▶ Data records:
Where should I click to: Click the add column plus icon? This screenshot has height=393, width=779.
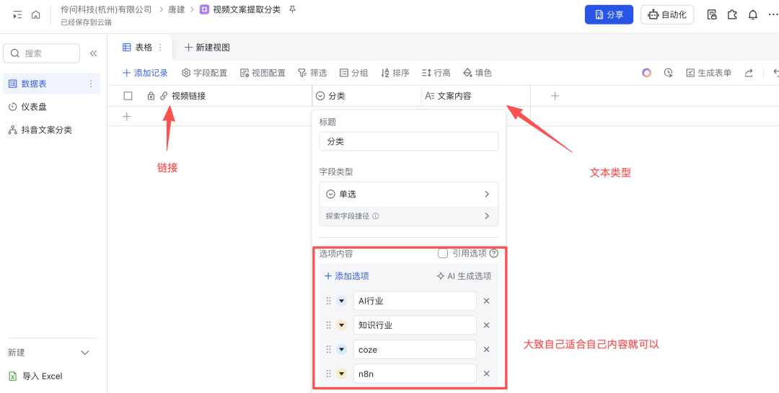[555, 96]
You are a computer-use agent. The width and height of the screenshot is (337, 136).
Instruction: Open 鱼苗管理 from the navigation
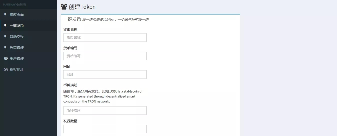pyautogui.click(x=17, y=48)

▶ YOUR OBJECTIVE:
In your copy, every entry above must match word for word, and no picture may appear.

▶ ANSWER BELOW:
Where should I click to: Click the add column plus icon? This screenshot has height=393, width=779.
[555, 96]
You are a computer-use agent. The width and height of the screenshot is (337, 136).
Instruction: Open 鱼苗管理 from the navigation
pyautogui.click(x=17, y=48)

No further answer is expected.